• Given instruction: Copy out, word for word, the stretch of the material from the line containing "Task: Switch to the Lighthouse tab" through the line containing "This screenshot has width=2576, height=1402.".

• Dataset extract:
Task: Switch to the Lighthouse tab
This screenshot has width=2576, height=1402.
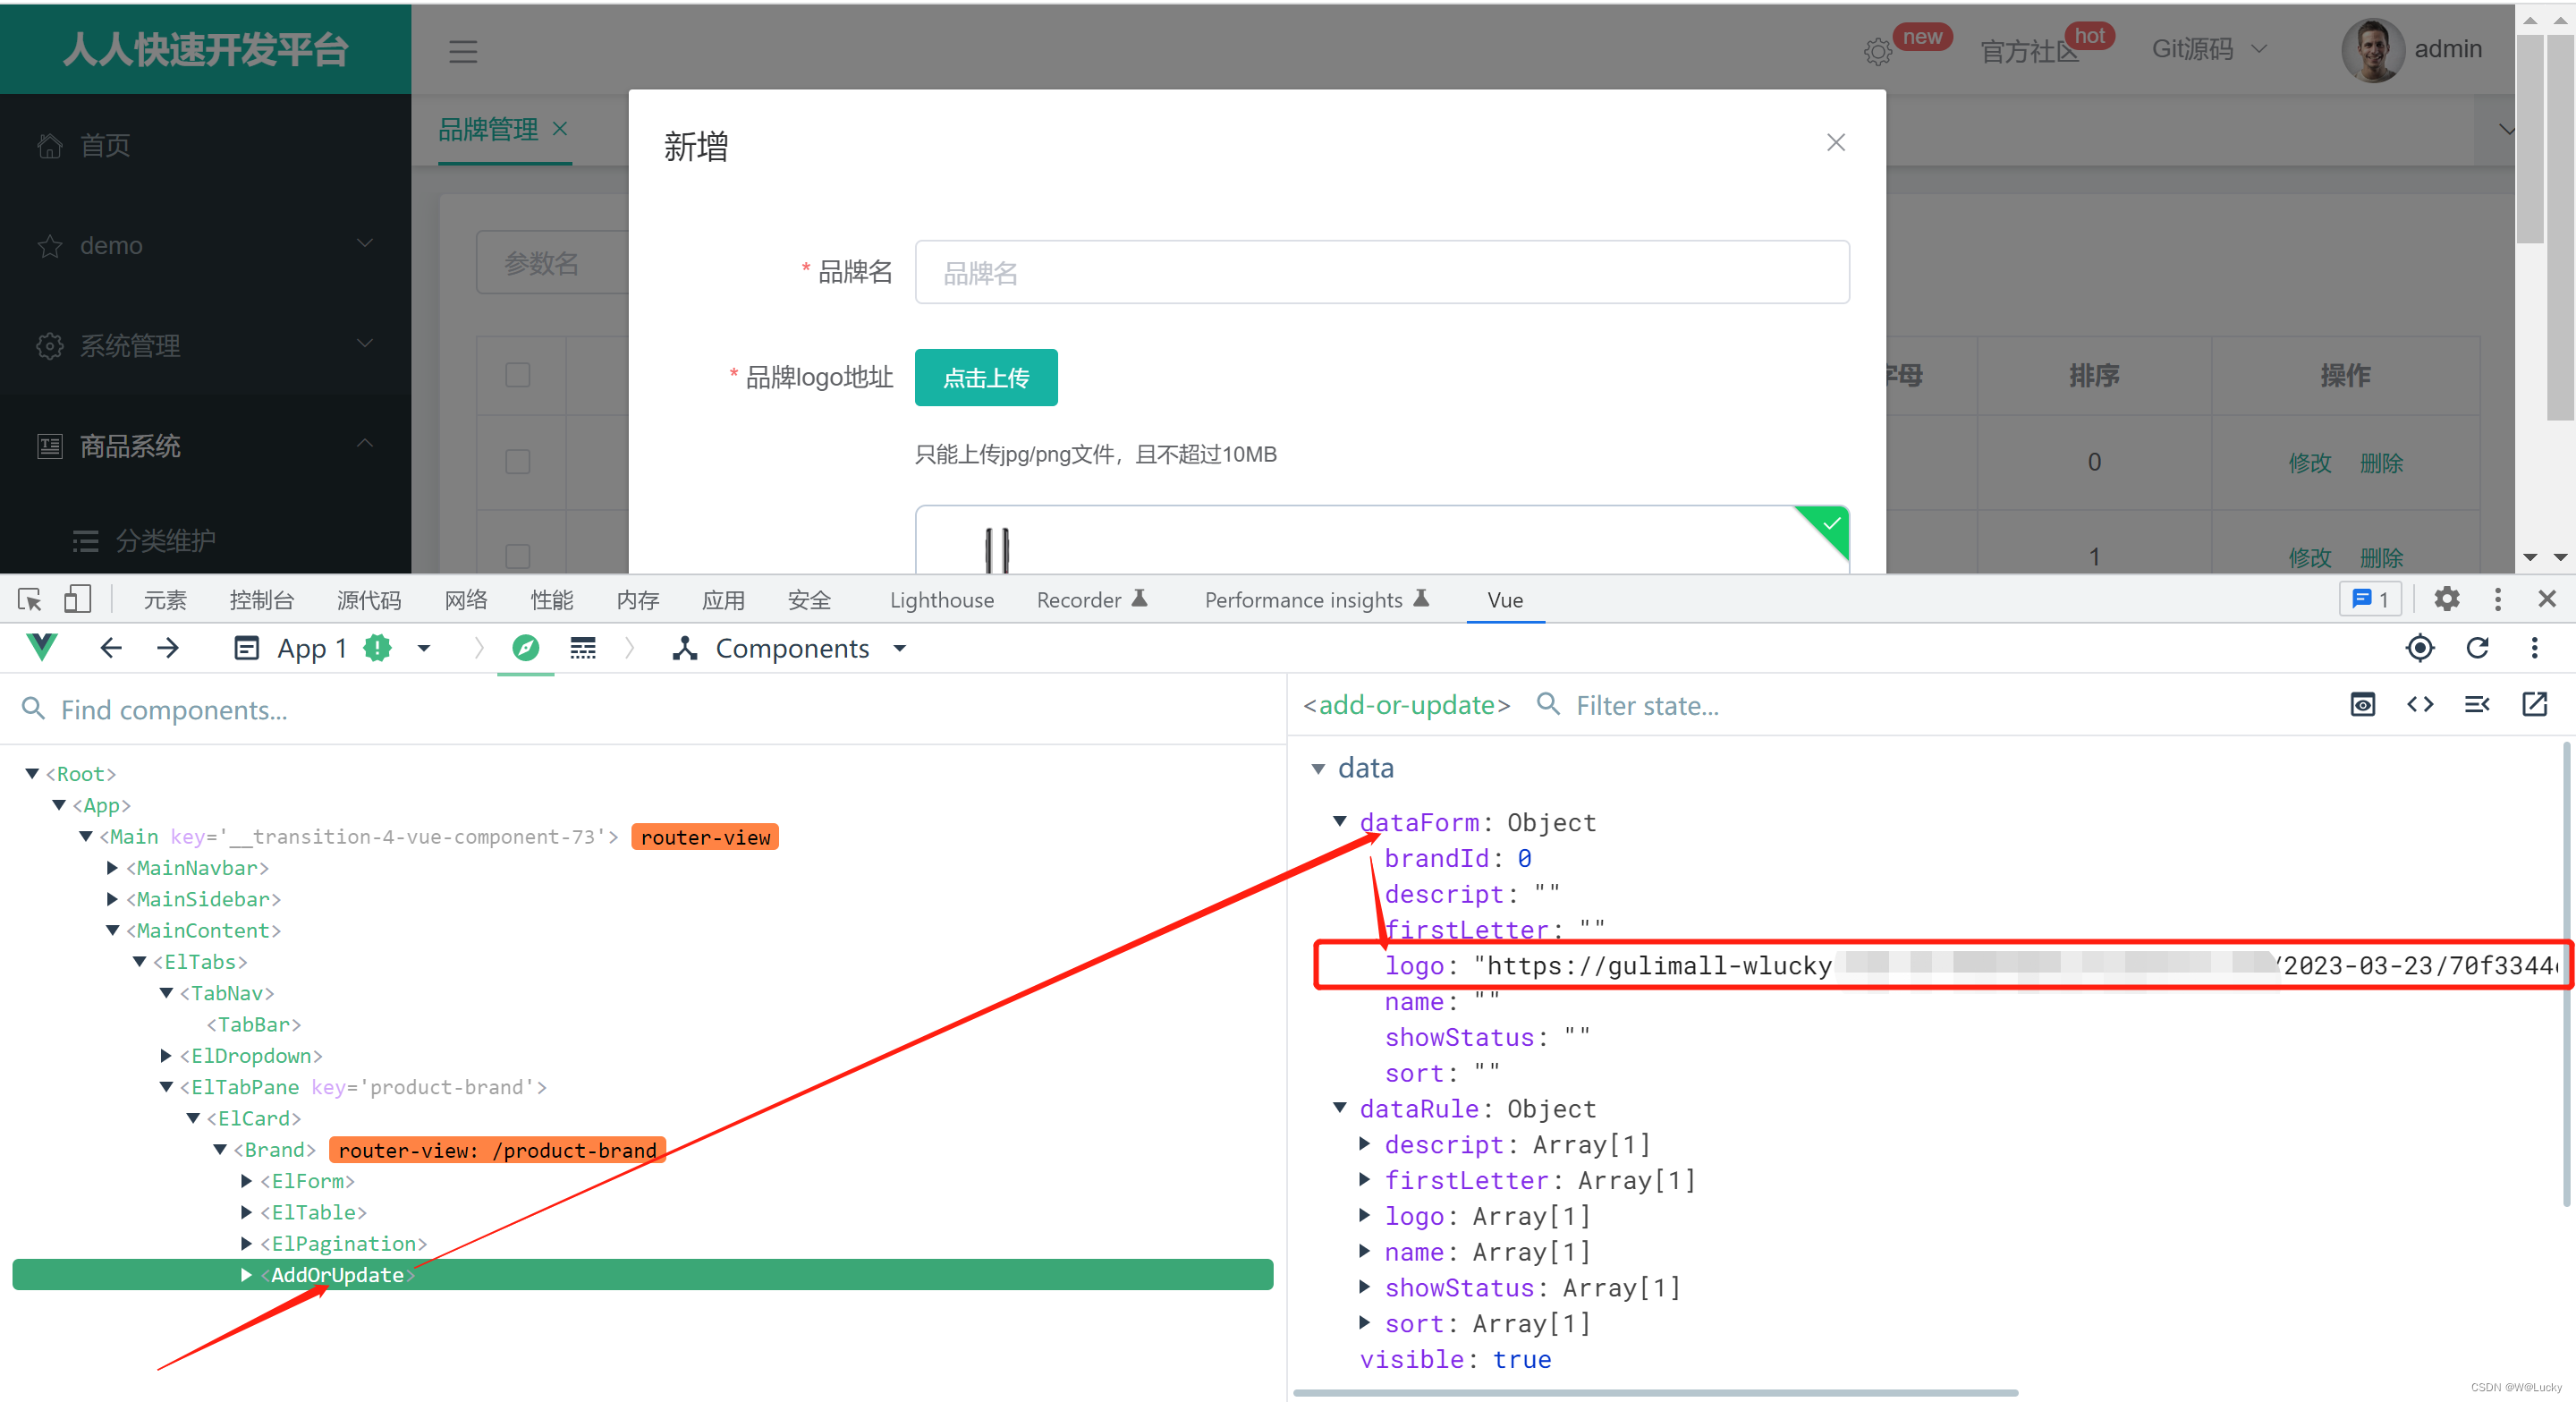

* * *

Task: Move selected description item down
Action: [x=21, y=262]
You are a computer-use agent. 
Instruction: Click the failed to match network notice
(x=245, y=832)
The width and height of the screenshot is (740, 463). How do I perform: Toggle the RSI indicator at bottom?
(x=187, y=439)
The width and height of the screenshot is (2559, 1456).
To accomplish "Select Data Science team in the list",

• Exercise solution:
Task: Switch to the Lighthouse tab
This screenshot has width=2576, height=1402.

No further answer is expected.